For this reason, it is advisable to familiarise oneself at an early stage with the various legal requirements for the publication of sustainability-related data and the challenges when investigating potential misstatements in order to be as well prepared as possible.
Overview of regulations on the disclosure of sustainability-related data and other ESG aspects
There are increasingly comprehensive obligations for companies, requiring them both under EU law and national law to report on several aspects of their activities and products with regard to ESG and sustainability factors:
- At European level, the Regulation on sustainability-related disclosures in the financial services sector (Offenlegungs-Verordnung, Regulation (EU) 2019/2088 of 27 November 2019) provides for reporting obligations requiring financial market participants and financial advisers to make pre-contractual and ongoing disclosures to end investors on sustainability and ESG factors. The focus here is on disclosing the extent to which sustainability risks are incorporated into the processes and investment decisions of asset managers and institutional investors. Those disclosure requirements are further supplemented by the Regulation on the establishment of a framework to facilitate sustainable investment (Taxonomie-Verordnung, Regulation (EU) 2020/852 of 18 June 2020).

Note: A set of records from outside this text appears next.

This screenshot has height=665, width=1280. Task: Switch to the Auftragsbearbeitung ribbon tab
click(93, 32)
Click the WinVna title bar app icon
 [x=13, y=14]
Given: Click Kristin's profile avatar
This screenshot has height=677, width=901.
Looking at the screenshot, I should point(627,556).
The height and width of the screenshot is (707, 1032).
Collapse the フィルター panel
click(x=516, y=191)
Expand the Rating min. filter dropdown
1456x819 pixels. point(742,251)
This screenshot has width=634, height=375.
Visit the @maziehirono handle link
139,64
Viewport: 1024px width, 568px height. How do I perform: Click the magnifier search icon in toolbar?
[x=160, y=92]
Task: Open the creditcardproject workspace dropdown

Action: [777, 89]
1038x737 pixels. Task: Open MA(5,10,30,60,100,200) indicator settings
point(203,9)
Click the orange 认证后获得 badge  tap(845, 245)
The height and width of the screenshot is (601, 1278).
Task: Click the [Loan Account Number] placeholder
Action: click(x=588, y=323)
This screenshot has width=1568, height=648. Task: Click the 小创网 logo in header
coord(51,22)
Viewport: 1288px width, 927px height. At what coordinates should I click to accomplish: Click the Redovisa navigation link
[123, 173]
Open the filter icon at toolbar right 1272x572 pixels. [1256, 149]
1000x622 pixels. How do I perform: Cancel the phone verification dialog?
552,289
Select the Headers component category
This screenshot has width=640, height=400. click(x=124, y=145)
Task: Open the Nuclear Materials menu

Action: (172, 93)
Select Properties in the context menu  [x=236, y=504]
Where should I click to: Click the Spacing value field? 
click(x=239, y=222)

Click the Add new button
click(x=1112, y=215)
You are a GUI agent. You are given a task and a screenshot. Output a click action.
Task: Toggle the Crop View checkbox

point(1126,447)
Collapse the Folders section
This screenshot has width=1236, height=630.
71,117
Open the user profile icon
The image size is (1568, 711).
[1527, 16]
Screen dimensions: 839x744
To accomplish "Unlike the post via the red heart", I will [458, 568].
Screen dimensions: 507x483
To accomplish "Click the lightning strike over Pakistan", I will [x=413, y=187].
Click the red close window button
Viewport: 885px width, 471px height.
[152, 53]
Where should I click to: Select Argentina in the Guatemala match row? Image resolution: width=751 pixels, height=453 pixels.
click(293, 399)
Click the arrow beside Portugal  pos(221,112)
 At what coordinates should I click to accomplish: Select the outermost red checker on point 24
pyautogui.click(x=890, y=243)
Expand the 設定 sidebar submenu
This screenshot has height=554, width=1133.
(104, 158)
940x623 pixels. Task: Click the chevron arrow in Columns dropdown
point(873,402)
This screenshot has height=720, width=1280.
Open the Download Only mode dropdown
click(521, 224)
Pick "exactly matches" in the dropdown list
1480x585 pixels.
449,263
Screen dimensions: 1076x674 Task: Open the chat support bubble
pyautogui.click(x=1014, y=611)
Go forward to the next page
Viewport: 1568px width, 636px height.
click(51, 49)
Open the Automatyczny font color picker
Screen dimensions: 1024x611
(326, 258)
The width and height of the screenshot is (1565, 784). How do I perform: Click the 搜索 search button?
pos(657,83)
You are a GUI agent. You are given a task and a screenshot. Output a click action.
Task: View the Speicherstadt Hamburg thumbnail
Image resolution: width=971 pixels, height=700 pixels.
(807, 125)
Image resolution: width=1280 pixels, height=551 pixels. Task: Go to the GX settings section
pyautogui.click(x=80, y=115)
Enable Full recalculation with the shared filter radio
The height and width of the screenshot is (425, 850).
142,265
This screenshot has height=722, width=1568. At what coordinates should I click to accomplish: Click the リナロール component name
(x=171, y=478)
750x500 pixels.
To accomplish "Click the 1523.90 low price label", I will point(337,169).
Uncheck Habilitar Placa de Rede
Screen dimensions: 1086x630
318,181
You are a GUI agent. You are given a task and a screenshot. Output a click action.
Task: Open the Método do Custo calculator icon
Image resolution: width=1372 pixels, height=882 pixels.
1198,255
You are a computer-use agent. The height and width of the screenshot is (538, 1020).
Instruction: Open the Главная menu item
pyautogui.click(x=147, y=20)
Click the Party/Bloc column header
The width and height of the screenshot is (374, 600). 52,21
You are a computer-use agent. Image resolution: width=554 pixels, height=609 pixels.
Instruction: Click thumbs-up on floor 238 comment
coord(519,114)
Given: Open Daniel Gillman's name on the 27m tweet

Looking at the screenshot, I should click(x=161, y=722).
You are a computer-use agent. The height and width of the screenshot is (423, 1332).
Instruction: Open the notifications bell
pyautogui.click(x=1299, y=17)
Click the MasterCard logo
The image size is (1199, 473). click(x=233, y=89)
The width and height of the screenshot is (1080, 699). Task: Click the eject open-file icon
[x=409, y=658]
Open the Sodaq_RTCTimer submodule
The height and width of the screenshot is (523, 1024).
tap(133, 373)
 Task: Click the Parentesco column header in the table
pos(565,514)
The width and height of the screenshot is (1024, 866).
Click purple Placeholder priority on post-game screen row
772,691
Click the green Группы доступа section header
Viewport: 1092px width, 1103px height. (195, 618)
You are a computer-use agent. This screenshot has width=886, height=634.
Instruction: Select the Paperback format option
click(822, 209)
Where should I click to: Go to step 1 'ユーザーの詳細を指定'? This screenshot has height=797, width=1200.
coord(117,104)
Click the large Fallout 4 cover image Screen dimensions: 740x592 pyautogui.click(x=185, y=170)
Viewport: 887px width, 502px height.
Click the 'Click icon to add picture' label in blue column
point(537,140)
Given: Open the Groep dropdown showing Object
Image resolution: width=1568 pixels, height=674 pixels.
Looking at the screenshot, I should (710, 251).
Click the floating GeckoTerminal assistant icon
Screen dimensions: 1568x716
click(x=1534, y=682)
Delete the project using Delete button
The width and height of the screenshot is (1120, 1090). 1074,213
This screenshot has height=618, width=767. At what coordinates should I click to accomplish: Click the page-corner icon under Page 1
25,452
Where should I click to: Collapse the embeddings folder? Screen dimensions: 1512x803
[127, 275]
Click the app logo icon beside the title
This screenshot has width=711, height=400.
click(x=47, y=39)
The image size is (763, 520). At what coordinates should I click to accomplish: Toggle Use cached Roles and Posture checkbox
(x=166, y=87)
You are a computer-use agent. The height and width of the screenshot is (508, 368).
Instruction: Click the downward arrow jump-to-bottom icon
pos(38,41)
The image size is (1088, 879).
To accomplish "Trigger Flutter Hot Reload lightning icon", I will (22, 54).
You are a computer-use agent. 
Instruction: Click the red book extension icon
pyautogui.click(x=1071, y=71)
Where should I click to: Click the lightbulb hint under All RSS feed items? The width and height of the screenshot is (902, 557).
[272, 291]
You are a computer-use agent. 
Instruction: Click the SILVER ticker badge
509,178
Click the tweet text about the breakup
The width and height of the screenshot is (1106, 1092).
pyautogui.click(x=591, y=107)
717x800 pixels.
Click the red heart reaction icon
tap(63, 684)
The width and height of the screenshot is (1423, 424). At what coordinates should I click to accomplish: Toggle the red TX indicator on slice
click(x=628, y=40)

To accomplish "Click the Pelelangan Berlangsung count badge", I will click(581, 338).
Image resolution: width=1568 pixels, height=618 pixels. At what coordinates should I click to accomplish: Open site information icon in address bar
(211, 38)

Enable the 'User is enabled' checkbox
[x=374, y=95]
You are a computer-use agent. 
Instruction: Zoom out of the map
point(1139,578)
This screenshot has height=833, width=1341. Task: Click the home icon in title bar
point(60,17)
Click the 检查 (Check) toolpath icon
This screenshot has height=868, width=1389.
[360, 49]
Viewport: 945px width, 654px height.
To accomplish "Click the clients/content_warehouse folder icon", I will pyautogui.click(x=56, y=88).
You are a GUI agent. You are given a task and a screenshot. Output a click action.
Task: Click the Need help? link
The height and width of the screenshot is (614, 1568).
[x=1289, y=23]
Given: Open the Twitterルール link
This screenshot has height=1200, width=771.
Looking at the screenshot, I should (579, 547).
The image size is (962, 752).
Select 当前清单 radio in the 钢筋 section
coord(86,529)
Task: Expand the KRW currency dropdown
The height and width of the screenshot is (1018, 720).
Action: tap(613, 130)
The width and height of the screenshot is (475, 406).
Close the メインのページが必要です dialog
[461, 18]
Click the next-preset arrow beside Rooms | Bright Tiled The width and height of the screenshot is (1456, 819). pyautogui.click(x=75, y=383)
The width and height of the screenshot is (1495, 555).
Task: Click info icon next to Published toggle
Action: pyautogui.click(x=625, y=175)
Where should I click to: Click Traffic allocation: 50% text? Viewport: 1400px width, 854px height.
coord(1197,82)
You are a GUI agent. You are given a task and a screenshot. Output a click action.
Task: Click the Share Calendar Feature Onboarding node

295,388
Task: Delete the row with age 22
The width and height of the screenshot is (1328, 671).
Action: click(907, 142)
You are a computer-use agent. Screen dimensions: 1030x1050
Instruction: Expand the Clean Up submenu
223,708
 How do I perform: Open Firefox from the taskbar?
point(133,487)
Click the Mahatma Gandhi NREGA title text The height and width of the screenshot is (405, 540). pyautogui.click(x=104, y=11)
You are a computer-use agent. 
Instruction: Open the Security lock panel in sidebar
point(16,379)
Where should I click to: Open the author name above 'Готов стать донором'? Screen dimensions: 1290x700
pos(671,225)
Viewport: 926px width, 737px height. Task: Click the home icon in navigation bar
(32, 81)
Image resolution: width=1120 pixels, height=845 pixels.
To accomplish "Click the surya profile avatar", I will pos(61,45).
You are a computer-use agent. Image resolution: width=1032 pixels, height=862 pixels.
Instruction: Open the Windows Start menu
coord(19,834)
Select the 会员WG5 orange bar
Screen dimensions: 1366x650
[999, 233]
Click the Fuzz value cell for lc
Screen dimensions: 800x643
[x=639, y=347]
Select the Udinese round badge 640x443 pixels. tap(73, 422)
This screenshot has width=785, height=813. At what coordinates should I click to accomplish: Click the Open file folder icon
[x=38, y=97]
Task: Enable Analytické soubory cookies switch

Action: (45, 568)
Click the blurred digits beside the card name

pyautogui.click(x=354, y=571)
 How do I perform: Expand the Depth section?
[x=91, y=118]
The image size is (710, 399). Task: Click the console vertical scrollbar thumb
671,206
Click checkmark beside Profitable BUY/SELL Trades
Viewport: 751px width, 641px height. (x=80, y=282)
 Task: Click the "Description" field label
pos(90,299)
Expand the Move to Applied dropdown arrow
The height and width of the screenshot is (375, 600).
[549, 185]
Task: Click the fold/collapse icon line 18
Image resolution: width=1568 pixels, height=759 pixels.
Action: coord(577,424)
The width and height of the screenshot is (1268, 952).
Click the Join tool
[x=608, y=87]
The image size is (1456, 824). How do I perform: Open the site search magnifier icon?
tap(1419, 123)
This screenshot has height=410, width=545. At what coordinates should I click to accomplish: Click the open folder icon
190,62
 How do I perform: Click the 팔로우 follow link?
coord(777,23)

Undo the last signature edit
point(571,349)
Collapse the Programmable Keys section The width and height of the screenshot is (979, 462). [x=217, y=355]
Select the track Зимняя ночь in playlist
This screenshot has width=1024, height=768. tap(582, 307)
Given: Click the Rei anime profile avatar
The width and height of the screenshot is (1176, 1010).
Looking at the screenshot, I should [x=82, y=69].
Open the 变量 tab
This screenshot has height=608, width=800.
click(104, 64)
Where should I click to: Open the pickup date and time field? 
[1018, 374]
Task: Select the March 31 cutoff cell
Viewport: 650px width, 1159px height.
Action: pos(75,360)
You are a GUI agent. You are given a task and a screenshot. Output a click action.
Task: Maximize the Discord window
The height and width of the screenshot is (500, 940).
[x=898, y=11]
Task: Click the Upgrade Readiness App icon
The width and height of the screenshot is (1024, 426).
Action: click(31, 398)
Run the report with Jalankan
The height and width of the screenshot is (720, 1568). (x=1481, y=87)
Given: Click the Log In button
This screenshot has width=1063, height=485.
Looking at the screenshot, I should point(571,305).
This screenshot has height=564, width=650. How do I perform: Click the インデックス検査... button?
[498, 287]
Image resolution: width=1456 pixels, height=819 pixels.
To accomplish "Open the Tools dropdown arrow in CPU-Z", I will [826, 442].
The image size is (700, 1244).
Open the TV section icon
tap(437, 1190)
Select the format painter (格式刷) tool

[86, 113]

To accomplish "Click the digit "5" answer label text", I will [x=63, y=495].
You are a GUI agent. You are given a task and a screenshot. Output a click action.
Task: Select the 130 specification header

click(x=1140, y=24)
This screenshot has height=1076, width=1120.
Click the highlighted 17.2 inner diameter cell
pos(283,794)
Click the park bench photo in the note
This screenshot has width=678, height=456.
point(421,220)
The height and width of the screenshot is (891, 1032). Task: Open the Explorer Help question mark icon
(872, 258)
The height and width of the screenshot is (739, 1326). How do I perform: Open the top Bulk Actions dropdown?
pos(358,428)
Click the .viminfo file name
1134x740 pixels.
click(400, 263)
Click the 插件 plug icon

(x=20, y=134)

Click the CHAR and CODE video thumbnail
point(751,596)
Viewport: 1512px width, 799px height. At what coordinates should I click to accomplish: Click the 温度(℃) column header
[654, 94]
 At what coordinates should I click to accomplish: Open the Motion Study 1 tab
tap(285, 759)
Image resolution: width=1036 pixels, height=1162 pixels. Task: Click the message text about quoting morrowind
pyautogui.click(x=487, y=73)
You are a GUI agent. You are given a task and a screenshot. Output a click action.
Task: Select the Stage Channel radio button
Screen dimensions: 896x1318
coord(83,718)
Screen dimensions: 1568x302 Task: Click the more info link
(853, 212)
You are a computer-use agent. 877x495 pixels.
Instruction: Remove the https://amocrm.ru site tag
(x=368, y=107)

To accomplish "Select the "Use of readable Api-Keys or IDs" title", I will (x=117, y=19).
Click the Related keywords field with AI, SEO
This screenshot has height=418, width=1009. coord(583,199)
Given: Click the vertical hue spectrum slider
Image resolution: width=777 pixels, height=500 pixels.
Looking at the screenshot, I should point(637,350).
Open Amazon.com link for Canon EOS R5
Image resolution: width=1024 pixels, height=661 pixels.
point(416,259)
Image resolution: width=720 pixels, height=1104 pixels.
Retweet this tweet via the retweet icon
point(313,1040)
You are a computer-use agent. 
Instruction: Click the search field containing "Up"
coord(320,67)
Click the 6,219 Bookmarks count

- At national level, the German Commercial Code (Handelsgesetzbuch, HGB) requires the publication of a non-financial report for certain large companies, including information on environmental matters. In addition, the German Supply Chain Due Diligence Act (Lieferkettensorgfaltspflichtengesetz, LkSG) requires companies to submit a report, for which they must not only determine the human rights and environmental risks in their own business area, but also those of their suppliers. It is to be expected that the national requirements will be significantly intensified with the implementation of the Corporate Sustainability Reporting Directive (CSRD, Directive (EU) 2022/2464 of 14 December 2022) and the planned Corporate Sustainability Due Diligence Directive (CSDDD).
However, there are also regulations that apply to voluntary disclosures, which are intended to prevent the publication of incorrect information on sustainability:
- At national level, the German Unfair Competition Act (Gesetz gegen unlauteren Wettbewerb, UWG), in particular, contains provisions aimed at preventing unfair and misleading commercial behaviour.
- At European level, there is an increasing focus on preventing false environmental claims. For example, the planned Green Claims Directive (see our blog posts here and here is intended to ensure that voluntary environmental claims made by companies about their products or retailers in a business relationship with a consumer are reliable and communicated transparently.
- In addition, all disclosures must comply with the general legal requirements. There is especially potential for criminal liability for (capital investment) fraud due to false claims in this context.
Risks and challenges of internal investigations on greenwashing
We are entering a period of increasingly comprehensive regulatory oversight of sustainability reporting, reflecting the public attention on the sustainability of business activities and products. Therefore, if there are indications of breaches of the regulatory framework or even indications of deliberately false or incomplete sustainability statements, these must be adequately investigated internally in order to minimise the associated liability and reputational risks. The following should be borne in mind when conducting such internal investigations into greenwashing allegations:
- Rapid response to external accusations: When it comes to greenwashing allegations, there is an increased risk that accusations will be raised externally with direct publicity and, hence, require rapid action on the part of the company. Against the backdrop of increasingly comprehensive publicly available data, there are growing opportunities for external parties to review and challenge any sustainability-related information disclosed by a company due to both technological developments and citizen interest. Especially NGOs and several interest groups have taken on the task of checking sustainability-related information from companies and scrutinising its validity.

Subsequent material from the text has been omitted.